Il peut arriver, et il arrive ordinairement que l’émanation de l’Intelligence active ne se répande que sur l’âme rationnelle ; ainsi se forment « les savants qui se livrent à la spéculation. » Mais il peut arriver aussi qu’après avoir amené l’âme rationnelle à sa perfection, elle déborde en outre sur la faculté imaginative : elle produit alors un prophète[1]. « C’est sur la faculté rationnelle seulement que s’épanche directement l’intellect actif[2], qui la fait passer à l’acte, et c’est par la faculté rationnelle que l’épanchement arrive à la faculté imaginative. » « Sache donc[3] que la prophétie, en réalité, est une émanation de Bien, qui se répand, par l’intermédiaire de l’intellect actif, sur la faculté rationnelle d’abord, ensuite sur la faculté imaginative ; c’est le plus haut degré de l’homme et le terme de la perfection à laquelle son espèce peut atteindre. »

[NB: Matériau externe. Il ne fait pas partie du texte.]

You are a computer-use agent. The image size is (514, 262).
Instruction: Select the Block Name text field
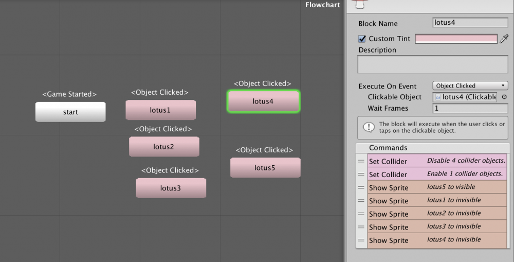(470, 23)

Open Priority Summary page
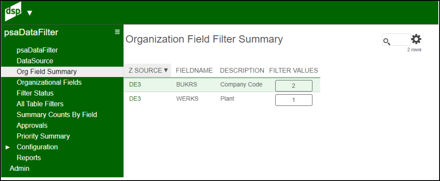pos(43,136)
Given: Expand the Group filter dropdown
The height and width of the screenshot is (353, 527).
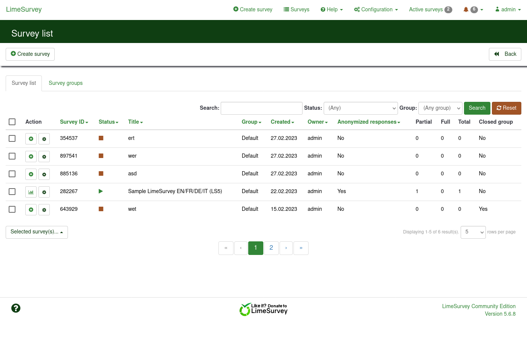Looking at the screenshot, I should pyautogui.click(x=440, y=108).
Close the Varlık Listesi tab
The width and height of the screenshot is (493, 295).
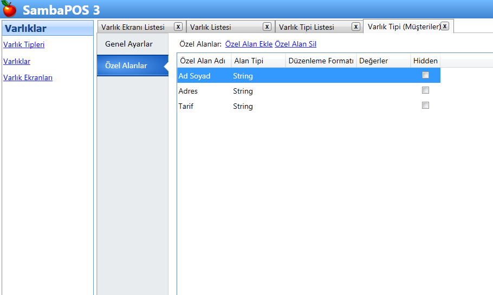pyautogui.click(x=267, y=27)
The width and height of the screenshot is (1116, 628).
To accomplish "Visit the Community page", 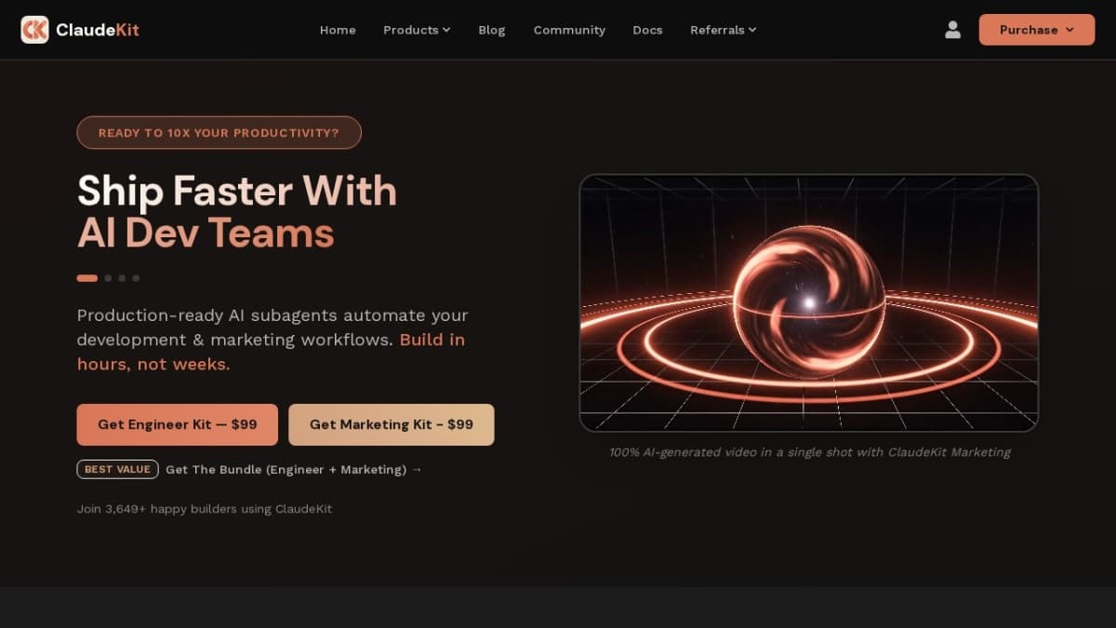I will pos(569,30).
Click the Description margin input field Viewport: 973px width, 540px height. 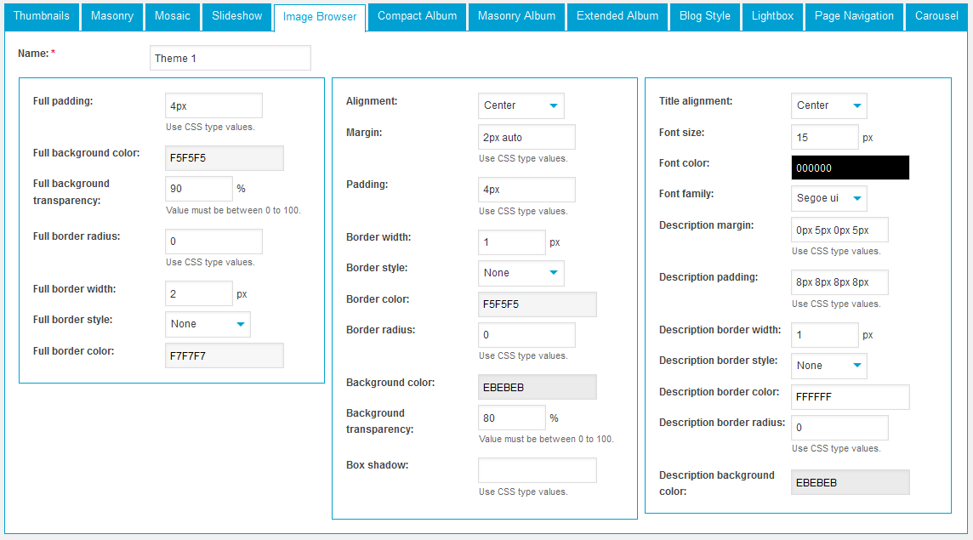[x=839, y=230]
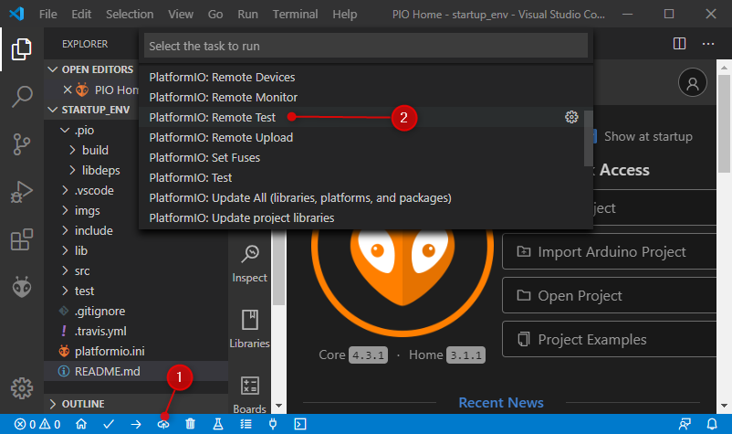Open the Terminal menu
The image size is (732, 434).
[295, 15]
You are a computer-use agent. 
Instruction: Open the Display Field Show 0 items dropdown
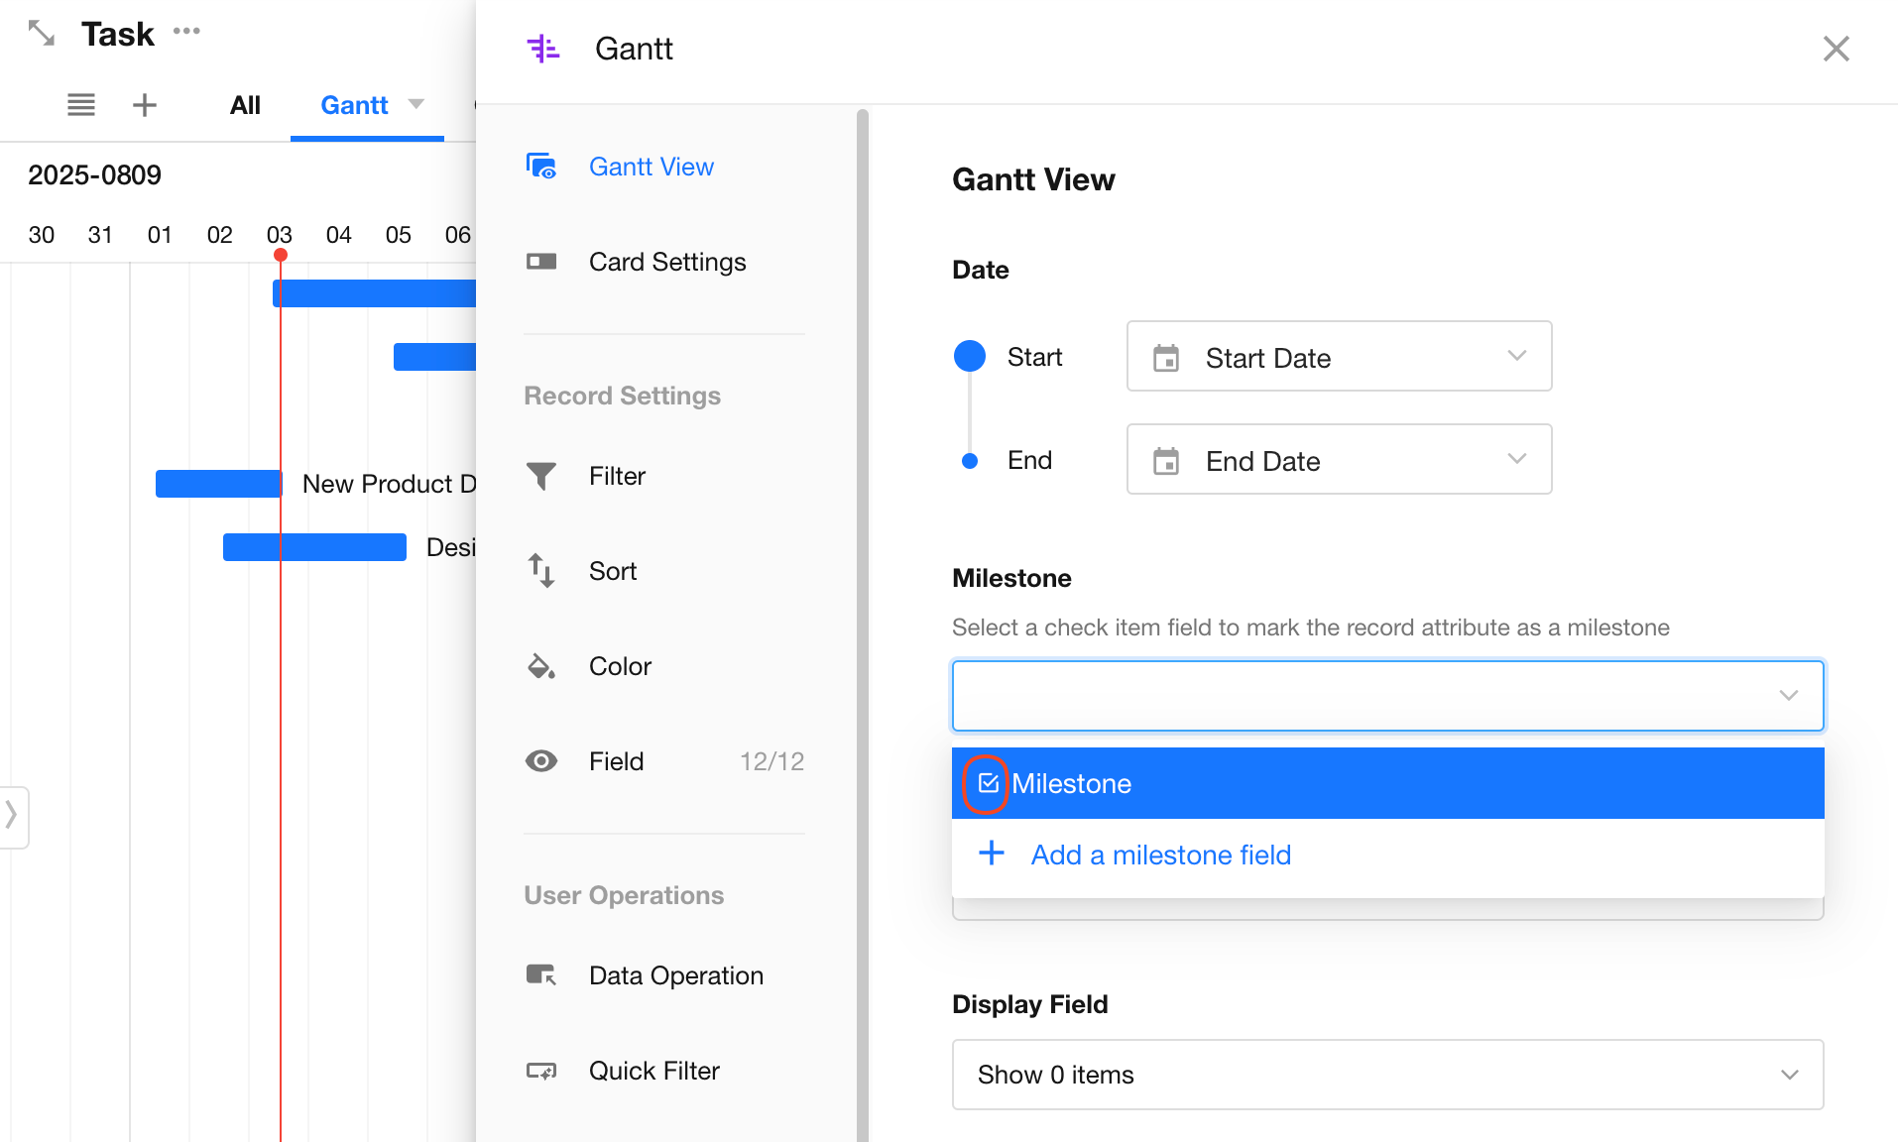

Rabbi Moïse se complaît à développer cette théorie du prophétisme, dû à l’épanchement que répand l’intelligence active à la fois sur l’âme rationnelle et sur la faculté imaginative, « comme nous l’avons exposé, et comme d’autres, parmi les philosophes, l’ont aussi exposé[4]. » Cette théorie, en effet, Maïmonide ne l’a pas créée ; ébauchée par Avicenne[5], elle se trouvait pleinement développée en la Philosophie d’Al Gazâli[6].

Devant nos veux se dresse l’ensemble du système philosophique que Maïmonide nous avait promis de construire ; nous pouvons maintenant le juger. « Pour qui une telle doctrine pût s’appeler Averroïsme, disait Renan, il n’y manque que le nom d’Averroès.» À cette étrange appréciation, nous opposerons celle-ci : À ce système, il ne manque que le nom de celui qui l’a produit, et ce nom, c’est : Avicenne.

  1. Moïse Maïmonide, Op. laud., Deuxième partie, ch. XXXVII ; éd. cit., t. II, pp. 290-291.
  2. Moïse Maïmonide, Op. laud., Deuxième partie, ch. XXXVIII ; éd. cit., t. II, p. 298.
  3. Moïse Maïmonide, Op. laud., Deuxième partie, ch. XXXVI ; éd. cit., t. II, p. 281.
  4. Moïse Maïmonide, Op. laud., Deuxième partie, ch. XXXVII ; éd. cit., t. II, p. 291.
  5. Avicennæ Compendium de Anima, Venetiis, MDXLVI, cap. X.
  6. Philosophia Algazelis, lib. II, tract. V, cap. X.